Assigned task:
What are the lines from the top of the entries below through the line containing "Task: Click the 合计 total row"? Return them exactly, both ends included, without the pictures.

--- Data section Enclosed Below ---

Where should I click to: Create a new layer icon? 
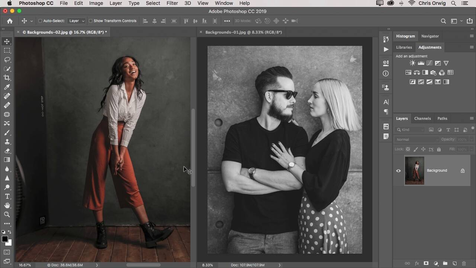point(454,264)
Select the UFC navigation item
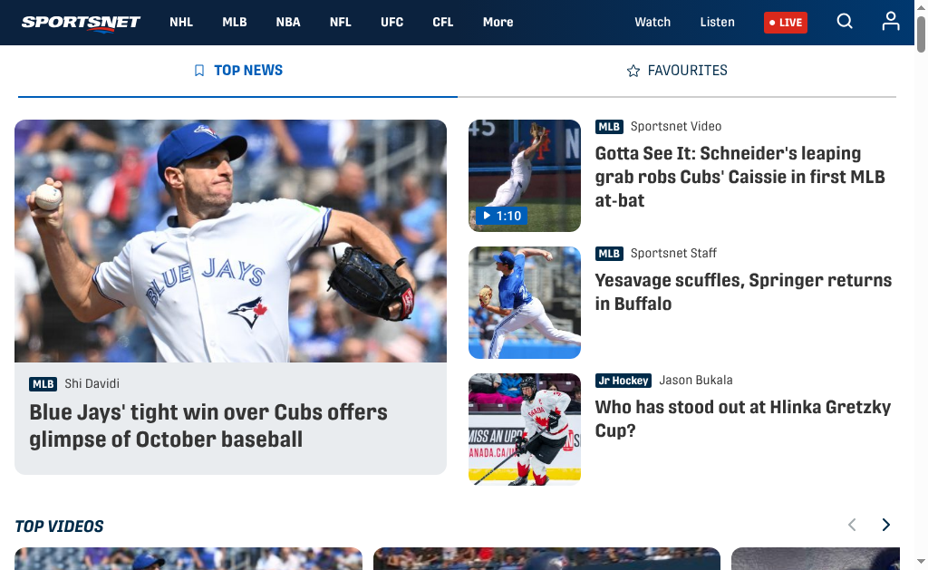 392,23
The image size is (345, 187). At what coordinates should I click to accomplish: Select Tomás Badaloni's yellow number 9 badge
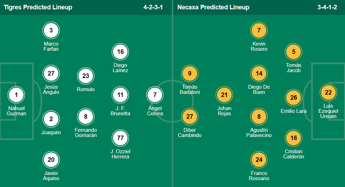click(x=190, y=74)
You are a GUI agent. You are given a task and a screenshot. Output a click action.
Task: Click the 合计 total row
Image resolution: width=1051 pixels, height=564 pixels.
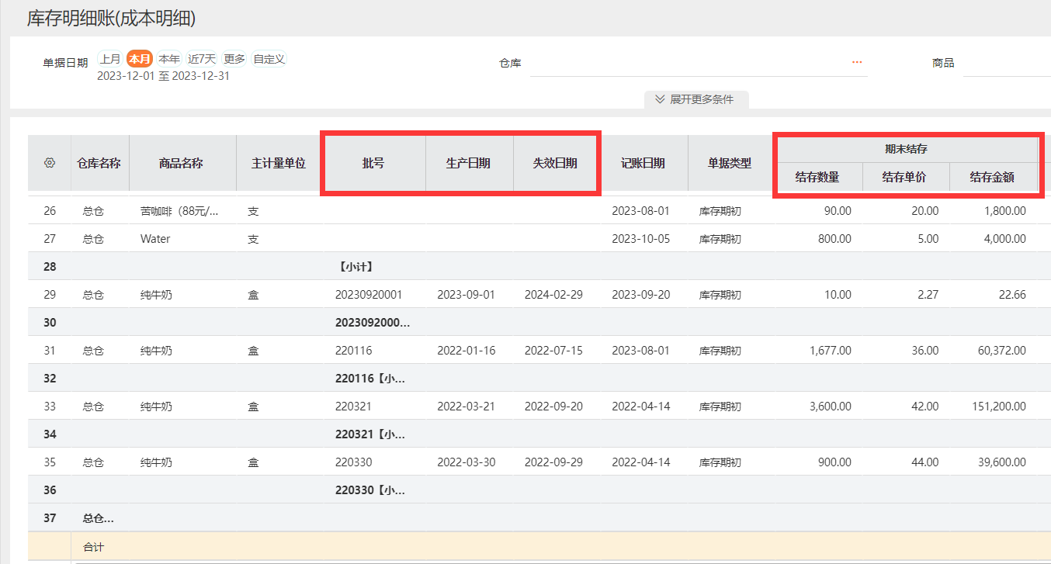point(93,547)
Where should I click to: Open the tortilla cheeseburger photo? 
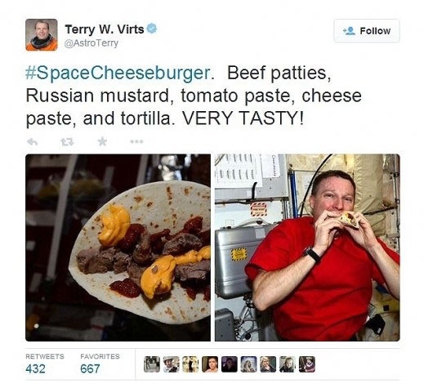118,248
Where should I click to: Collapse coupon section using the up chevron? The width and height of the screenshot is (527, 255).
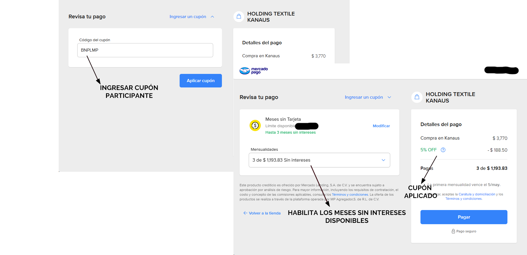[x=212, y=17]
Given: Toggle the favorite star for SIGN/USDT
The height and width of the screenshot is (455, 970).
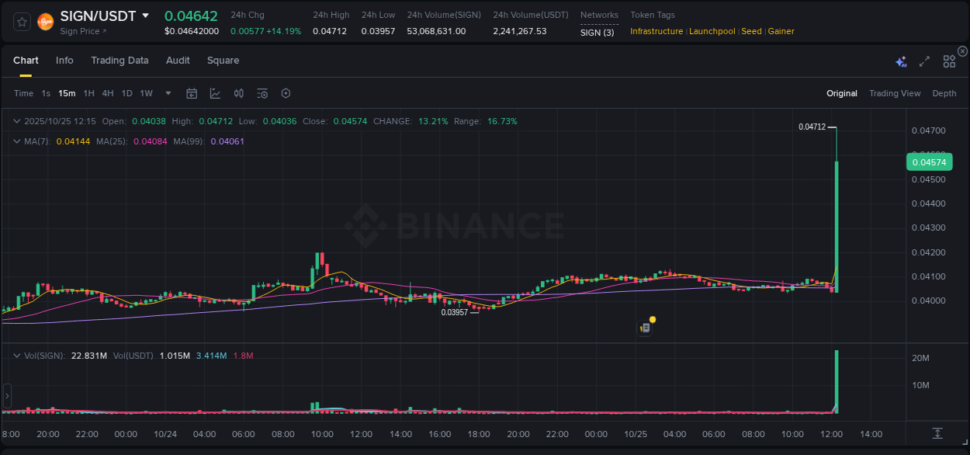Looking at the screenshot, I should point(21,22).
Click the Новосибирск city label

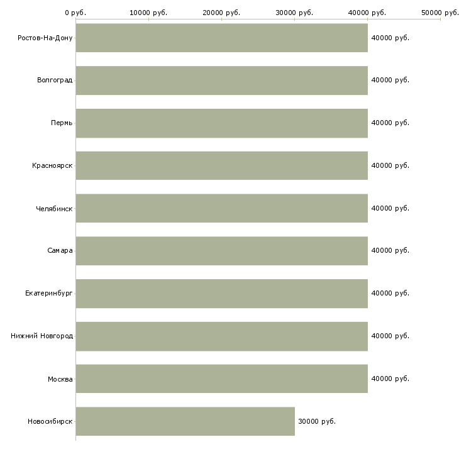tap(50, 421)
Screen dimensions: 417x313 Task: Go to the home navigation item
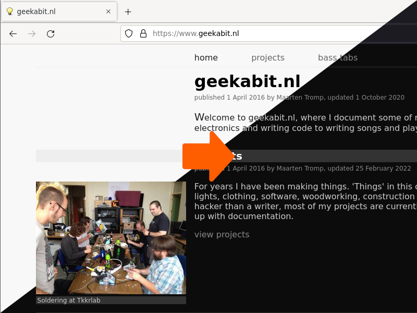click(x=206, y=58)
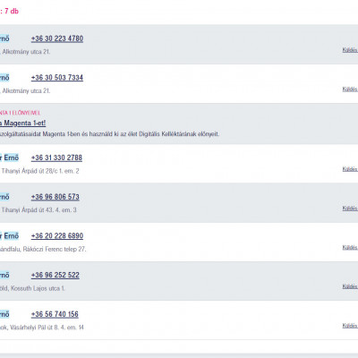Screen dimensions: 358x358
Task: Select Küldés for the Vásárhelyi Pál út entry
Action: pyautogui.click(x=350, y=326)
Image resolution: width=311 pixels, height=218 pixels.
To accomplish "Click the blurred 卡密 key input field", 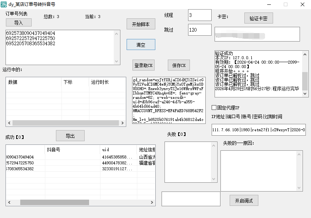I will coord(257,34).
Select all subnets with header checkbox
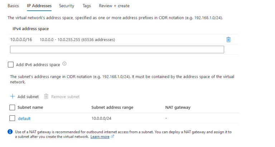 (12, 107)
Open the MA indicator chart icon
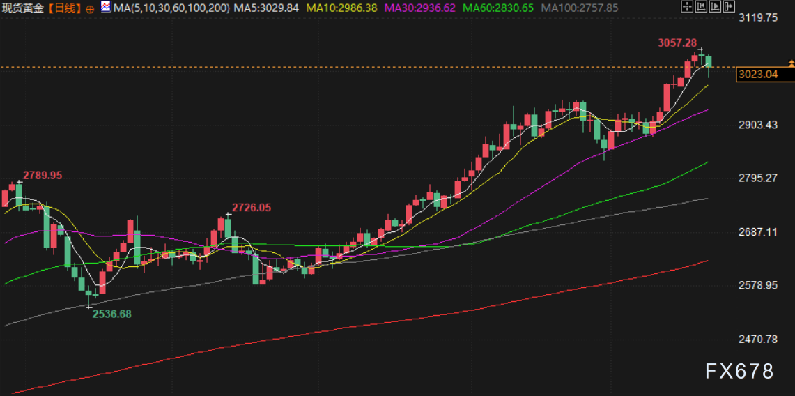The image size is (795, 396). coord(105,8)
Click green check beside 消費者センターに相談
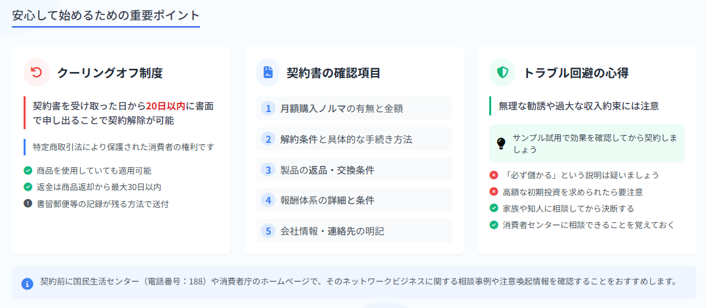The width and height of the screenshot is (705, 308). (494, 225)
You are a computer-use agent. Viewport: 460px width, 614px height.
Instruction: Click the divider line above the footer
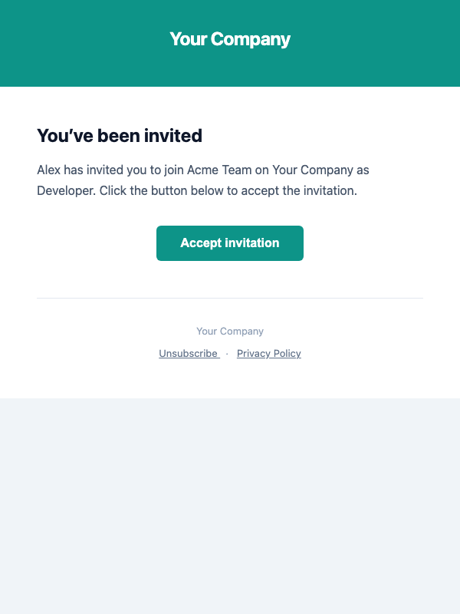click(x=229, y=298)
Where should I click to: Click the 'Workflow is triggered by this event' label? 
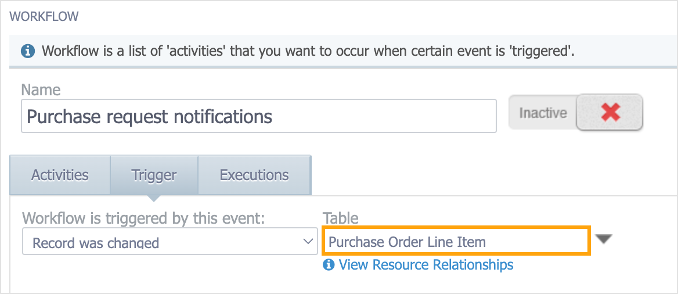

--- End of Enclosed Data section ---

Exercise output:
Where should I click to: Create a new layer icon? 
point(454,264)
Select the UFC navigation item
 392,23
The image size is (345, 187). At what coordinates should I click to accomplish: Select Tomás Badaloni's yellow number 9 badge
click(x=190, y=74)
You are a GUI agent. You are given a task and a screenshot. Output a click action.
Task: Click the 合计 total row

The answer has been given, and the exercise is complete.